OBJECTIVES »
a: In the notes on dimensionality reduction, which principal component explains the largest possible variance?
b: Continue the notes on dimensionality reduction from the point where they stop.

TEXT SHOWN »
# Dimensionality Reduction

### Principal Component Analysis (PCA)
 - Linear dimensionality reduction using Singular Value Decomposition of the data to project it to a lower dimensional space.
 - Statistical procedure that utilizes orthogonal transformation technology.
 - Convert possible correlated features (predictors) into linearly uncorrelated features called principal components.
 - \# of principal components <= number of features.
 - First principal component explains the largest possible variance.
 - Each subsequent component has the highest variance subject to the restriction that it must be orthogonal to the preceding components.
 - A collection of the components are called vectors.
 - Sensitive to scaling.
 
 
### Linear Discriminant Analysis (LDA)
 - Most commonly used as a dimensionality reduction technique in the pre-processing step for pattern-classification and machine learning applications.
 - Goal is to project a dataset onto a lower-dimensional space with good class-separability in order to avoid overfitting ("curse of dimensionality") and also reduce the computational costs.
 - Locate the 'boundaries' around clusters of classes.
 - Projects data points on a line.
 - A centroid will be allocated to each cluster or have a centroid nearby.
 - Maximizing the component axes for class-separation.

Dataset rows »

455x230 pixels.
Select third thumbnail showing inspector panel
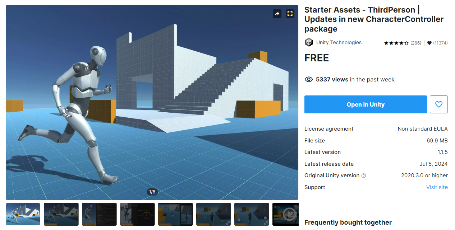click(x=99, y=214)
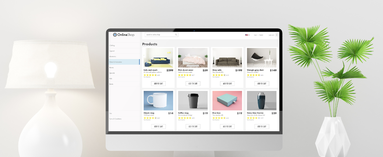Click the US flag icon
Image resolution: width=383 pixels, height=157 pixels.
coord(246,35)

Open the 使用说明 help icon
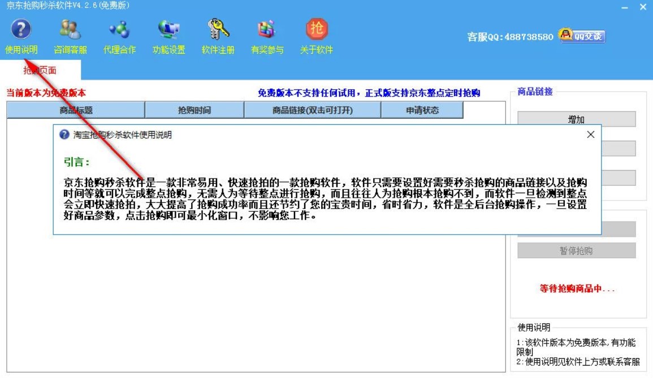[x=20, y=34]
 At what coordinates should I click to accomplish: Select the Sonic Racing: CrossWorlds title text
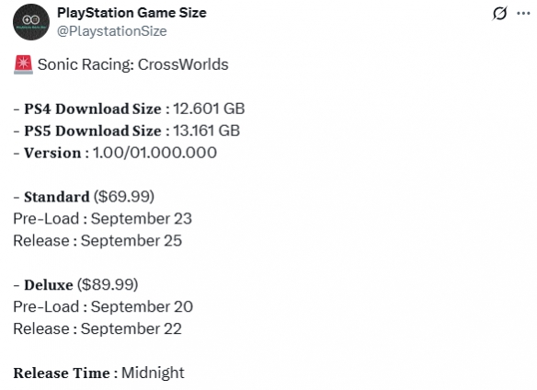[133, 64]
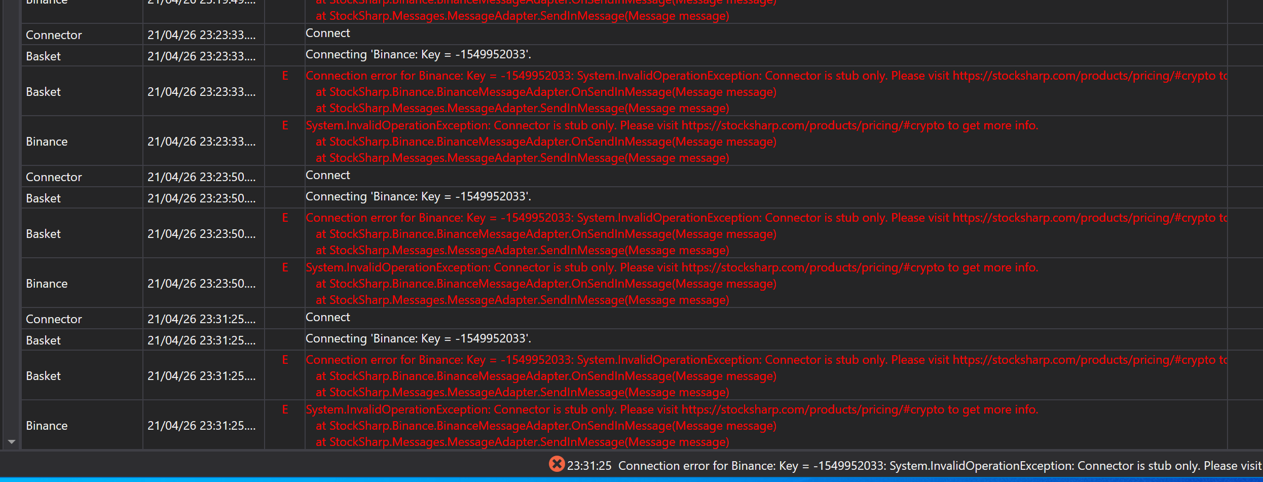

RESULTS OF THE EXERCISE »
a: The first principal component.

b:
***

## Linear Algebra Refresher

Linear Algebra revision:
$$A=\begin{bmatrix} 1. & 2. \\ 10. & 20. \end{bmatrix}$$

$$B=\begin{bmatrix} 1. & 2. \\ 100. & 200. \end{bmatrix}$$

\begin{align}
A \times B & = \begin{bmatrix} 1. & 2 \\ 10. & 20. \end{bmatrix} \times \begin{bmatrix} 1. & 2. \\ 100. & 200. \end{bmatrix} \\ & = \begin{bmatrix} 201. & 401. \\ 2010. & 4020. \end{bmatrix} \\
\end{align}

By parts:
$$A \times B = \begin{bmatrix} 1. \times 1. + 2. \times 100. & 1. \times 2. + 2. \times 200. \\
10. \times 1. + 20. \times 100. & 10. \times 2. + 20. \times 200. \end{bmatrix}$$


**Libraries**

In [1]:
import numpy as np
import matplotlib.pyplot as plt
%matplotlib inline
import pandas as pd
import seaborn as sns
sns.set()

In [2]:
A = [[1., 2.], [10., 20.]]
B = [[1., 2.], [100., 200.]]

In [4]:
A, B

([[1.0, 2.0], [10.0, 20.0]], [[1.0, 2.0], [100.0, 200.0]])

In [5]:
np.dot(A, B)

array([[ 201.,  402.],
       [2010., 4020.]])